Nils Larsen was most known for his Norway expeditions of Antarctica. He was born in Sandar, Norway, on June 19, 1900. He achieved his master’s degree, and eventually became a famous sea captain and whaler. He captained countless ships and held the position of the first mate on Norvegia Expeditions of Antarctica. During this scientific expedition is when Norway annexed Peter I Island and Bouvet Island in Antarctica. It is also the expedition during which Nils Larsen became the first person to set foot on Peter I Island.
Nils Larsen, an avid adventurer, is one of few people in the past century who have been able to set foot on a completely deserted island. He was able to step on an island that was completely uninhabited and remains almost always hidden by dense pack ice. Peter I Island feels even more remote than it technically is because although it is 260 miles from the nearest coast, it’s actually roughly 1,150 miles to the most southern tip of South America. When Nils Larsen stepped foot there in February of 1929, he probably didn’t know just how far from civilization he really was.
Nils Larsen claimed this island for Norway on Feb. 2, 1929. This claim later becomes true Norwegian law two years later.
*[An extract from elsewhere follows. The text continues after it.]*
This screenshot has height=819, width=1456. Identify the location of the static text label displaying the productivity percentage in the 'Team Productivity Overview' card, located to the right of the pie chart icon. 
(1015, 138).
However, claims of any land south of 60 degrees were later deemed invalid as part of the Antarctic Treaty. Nevertheless, Nils Larsen has long been praised for his expeditions and groundbreaking scientific discoveries throughout his lifetime.
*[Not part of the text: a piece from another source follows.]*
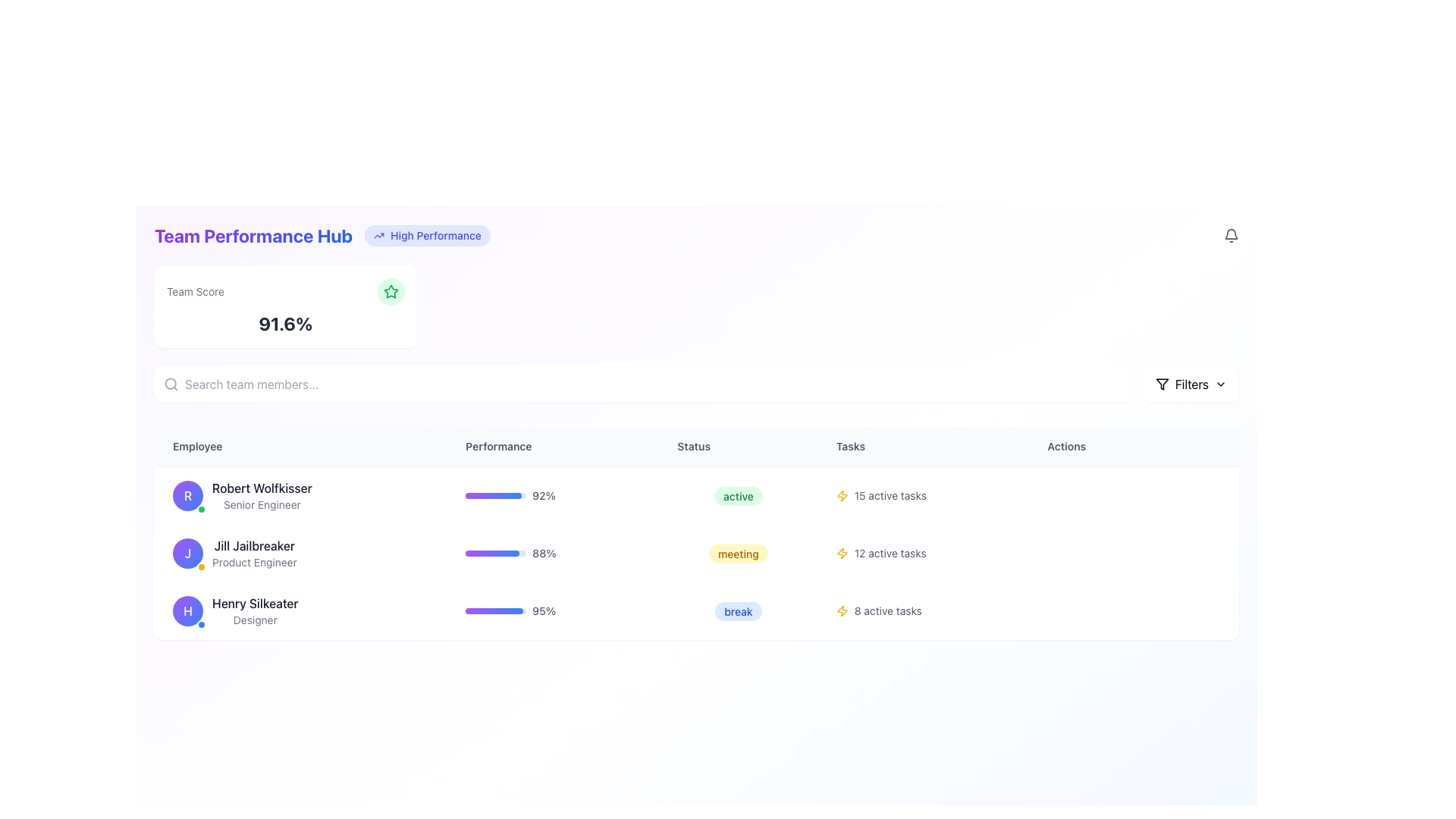 The width and height of the screenshot is (1456, 819). What do you see at coordinates (391, 292) in the screenshot?
I see `the circular green star icon located in the header section of the 'Team Score' card, positioned to the right of the 'Team Score' text and above the numerical score` at bounding box center [391, 292].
The island was once again studied by the Norwegian Institute in 1987. Since that date, roughly 15 tourist ships have ventured to Peter I Island in Antarctica. Although, it is believed that only some of those tourists were able to make any sort of short landing. To this day, the number of people who have set foot on Peter I Island is minimal, and Nils Larsen remains a legend as the first person to step foot there in more than 100 years.